Je ne vois pas le bras partir ; la gifle me cueille totalement par surprise. L'instant d'après, je suis allongée sur le tapis, la joue pulsant d'une douleur cuisante. Giulia me domine avec un regard assassin. L'espace d'un battement de cœur, la peur contracte mes boyaux ; puis l'indignation et la colère balaient toute retenue.

Je projette une main vers mon assaillante comme pour la tenir à distance. La Toile s'anime sous mes doigts dans une volonté propre. Un vent violent se lève, qui emporte Giulia au travers de la pièce. Elle s'écrase contre le mur avec le bruit d'une vieille baudruche dégonflée. Le masque du Dottore se détache et chute sur son corps avachi.

J'ai à peine le temps de me redresser sur un genou et de contempler mon œuvre avec une intense jubilation, qu'un filet doré s'abat sur ma tête.
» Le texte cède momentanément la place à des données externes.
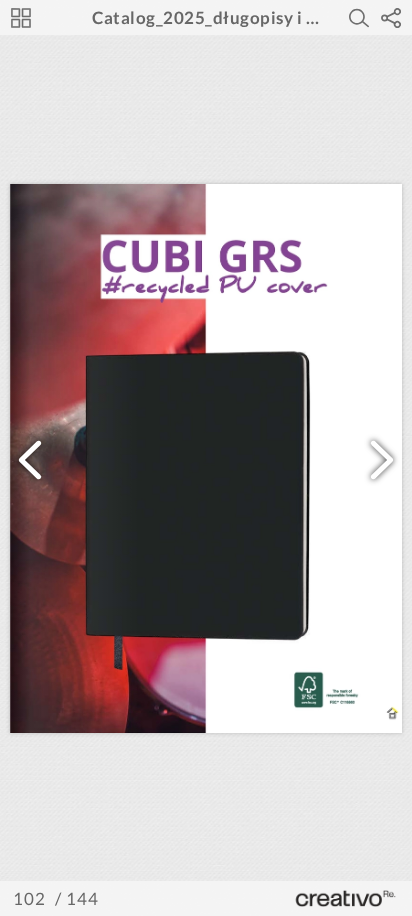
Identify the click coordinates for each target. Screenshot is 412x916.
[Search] (359, 18)
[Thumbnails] (21, 18)
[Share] (391, 18)
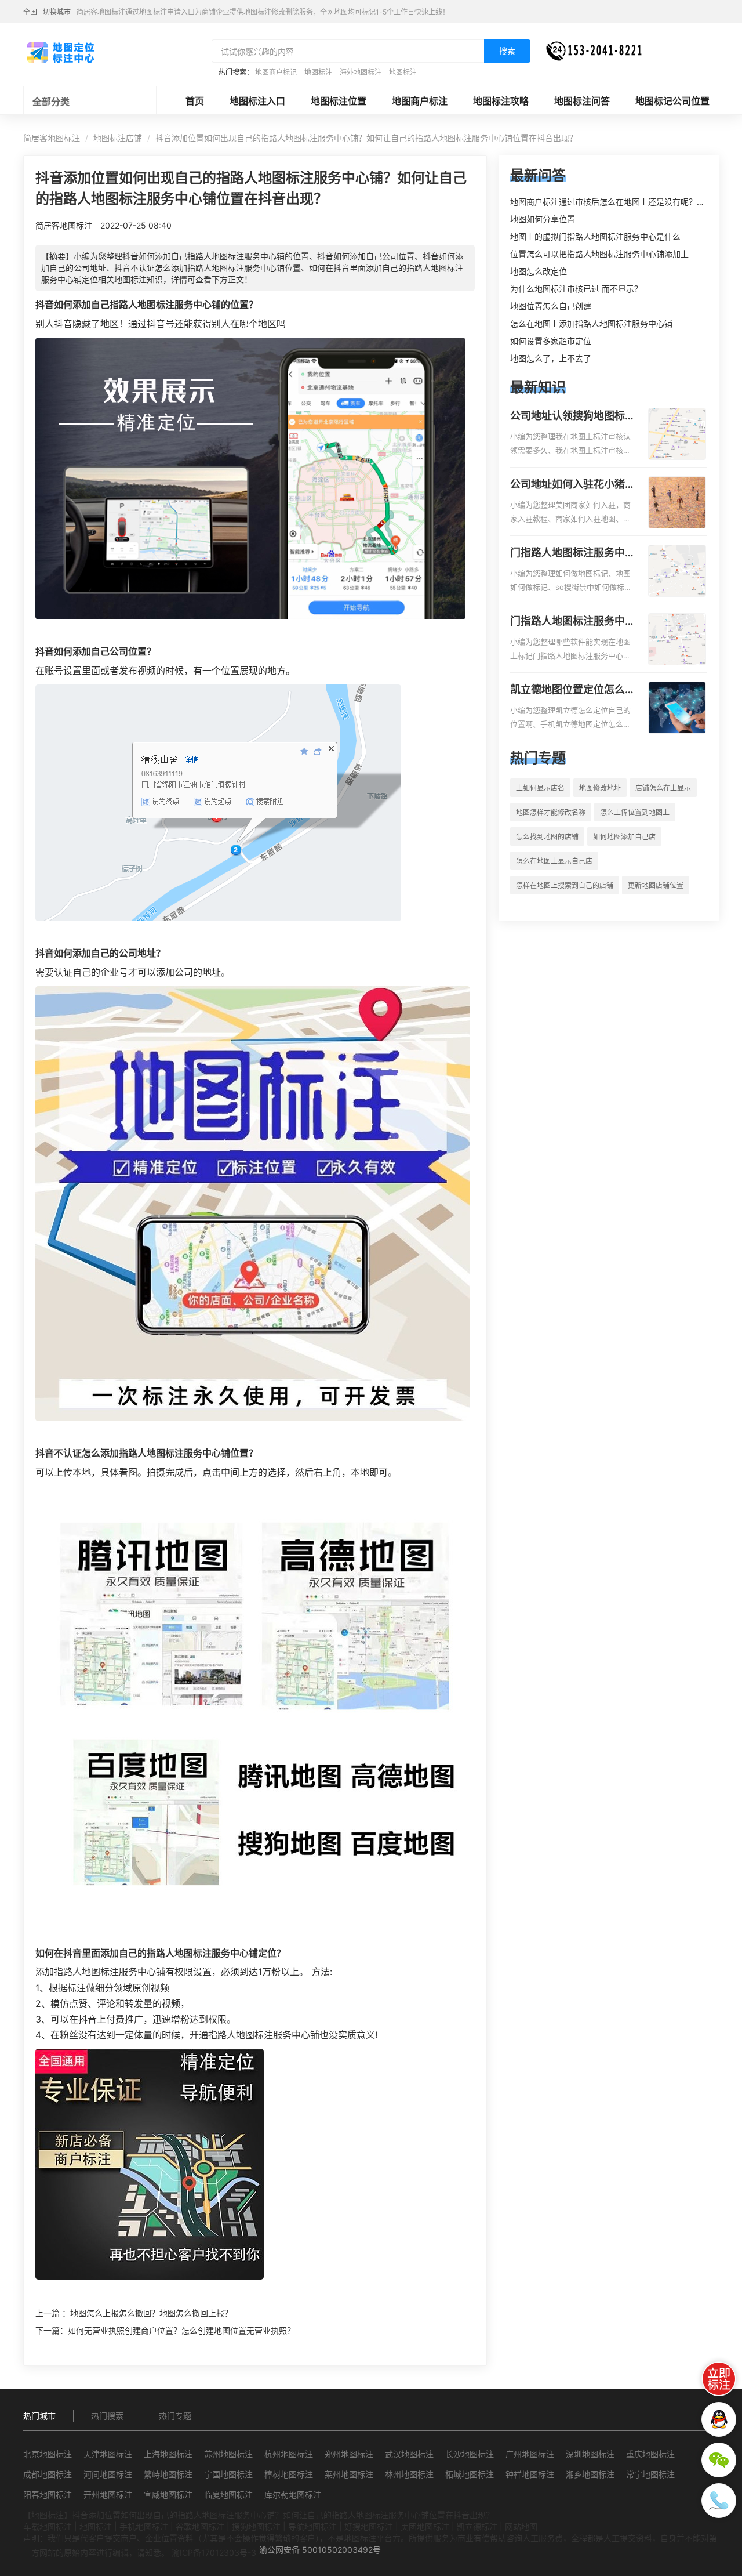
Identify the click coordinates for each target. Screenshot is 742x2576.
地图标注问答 (582, 101)
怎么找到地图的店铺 (547, 836)
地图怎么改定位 (538, 271)
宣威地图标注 (168, 2494)
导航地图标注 (312, 2526)
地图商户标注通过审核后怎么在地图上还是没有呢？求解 (611, 201)
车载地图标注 (47, 2526)
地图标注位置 (338, 101)
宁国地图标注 (228, 2474)
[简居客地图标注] (59, 51)
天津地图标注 (107, 2454)
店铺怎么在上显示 (663, 788)
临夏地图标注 (228, 2494)
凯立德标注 (477, 2526)
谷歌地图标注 (200, 2526)
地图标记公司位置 (672, 101)
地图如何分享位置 (542, 219)
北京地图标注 (47, 2454)
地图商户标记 (276, 72)
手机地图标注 (143, 2526)
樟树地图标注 (288, 2474)
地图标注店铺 (117, 138)
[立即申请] (718, 2378)
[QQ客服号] (718, 2419)
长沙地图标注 (469, 2454)
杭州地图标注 (288, 2454)
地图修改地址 (600, 788)
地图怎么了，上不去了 (550, 358)
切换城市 (57, 12)
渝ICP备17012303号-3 (214, 2552)
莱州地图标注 (349, 2474)
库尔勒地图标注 (292, 2494)
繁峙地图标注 (168, 2474)
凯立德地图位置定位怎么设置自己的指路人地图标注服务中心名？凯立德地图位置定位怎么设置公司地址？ (572, 690)
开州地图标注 (107, 2494)
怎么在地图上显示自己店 (554, 861)
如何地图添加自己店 (624, 836)
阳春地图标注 (47, 2494)
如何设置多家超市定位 (550, 341)
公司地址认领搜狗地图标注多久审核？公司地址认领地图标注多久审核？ (572, 416)
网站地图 (521, 2526)
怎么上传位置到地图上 (635, 812)
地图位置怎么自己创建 (550, 306)
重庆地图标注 (650, 2454)
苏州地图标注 (228, 2454)
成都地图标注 (47, 2474)
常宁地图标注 (650, 2474)
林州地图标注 (409, 2474)
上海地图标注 (168, 2454)
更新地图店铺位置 (655, 885)
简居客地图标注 (51, 138)
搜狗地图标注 (256, 2526)
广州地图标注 (529, 2454)
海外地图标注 (360, 72)
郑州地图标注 (349, 2454)
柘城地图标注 (469, 2474)
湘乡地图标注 (590, 2474)
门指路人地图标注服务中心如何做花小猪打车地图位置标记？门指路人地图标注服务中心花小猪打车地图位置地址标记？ (572, 553)
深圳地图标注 (590, 2454)
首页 (195, 101)
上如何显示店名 (540, 788)
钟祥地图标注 (529, 2474)
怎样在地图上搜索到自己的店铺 (564, 885)
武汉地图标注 (409, 2454)
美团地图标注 (425, 2526)
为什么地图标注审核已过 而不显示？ (576, 289)
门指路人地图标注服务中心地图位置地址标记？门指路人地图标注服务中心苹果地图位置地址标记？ (572, 622)
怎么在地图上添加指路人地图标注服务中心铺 (591, 323)
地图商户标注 (420, 101)
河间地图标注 (107, 2474)
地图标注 (318, 72)
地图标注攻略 (501, 101)
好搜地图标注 (368, 2526)
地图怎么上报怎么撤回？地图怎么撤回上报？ (151, 2313)
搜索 (507, 51)
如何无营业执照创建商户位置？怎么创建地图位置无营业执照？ (181, 2330)
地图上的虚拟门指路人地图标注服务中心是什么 (595, 236)
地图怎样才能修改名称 (550, 812)
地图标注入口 (257, 101)
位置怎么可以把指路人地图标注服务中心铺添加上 (599, 254)
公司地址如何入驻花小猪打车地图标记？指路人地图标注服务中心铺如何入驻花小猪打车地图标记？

Debout dans l'encadrement de la porte, pieds écartés, Hans tend les mains devant lui. Torque entre à sa suite d'un pas conquérant.

Ma satisfaction cède la place à la terreur.

Je tente de me relever, mais un réseau de serpents entrave mes jambes. D'autres fils s'enlacent autour de mes bras. Je lance les doigts vers l'Hospitalier ; le souffle dérisoire né de mes mouvements désordonnés ne l'oblige même pas à ralentir le pas. Sa poigne se referme sur le devant de ma robe. Il me soulève de terre comme si je ne pesais pas plus lourd qu'une poupée de chiffon.

Sa lèvre se retrousse sur un rictus carnassier.

— Je crois que tu viens de commettre une terrible erreur, petit moustique.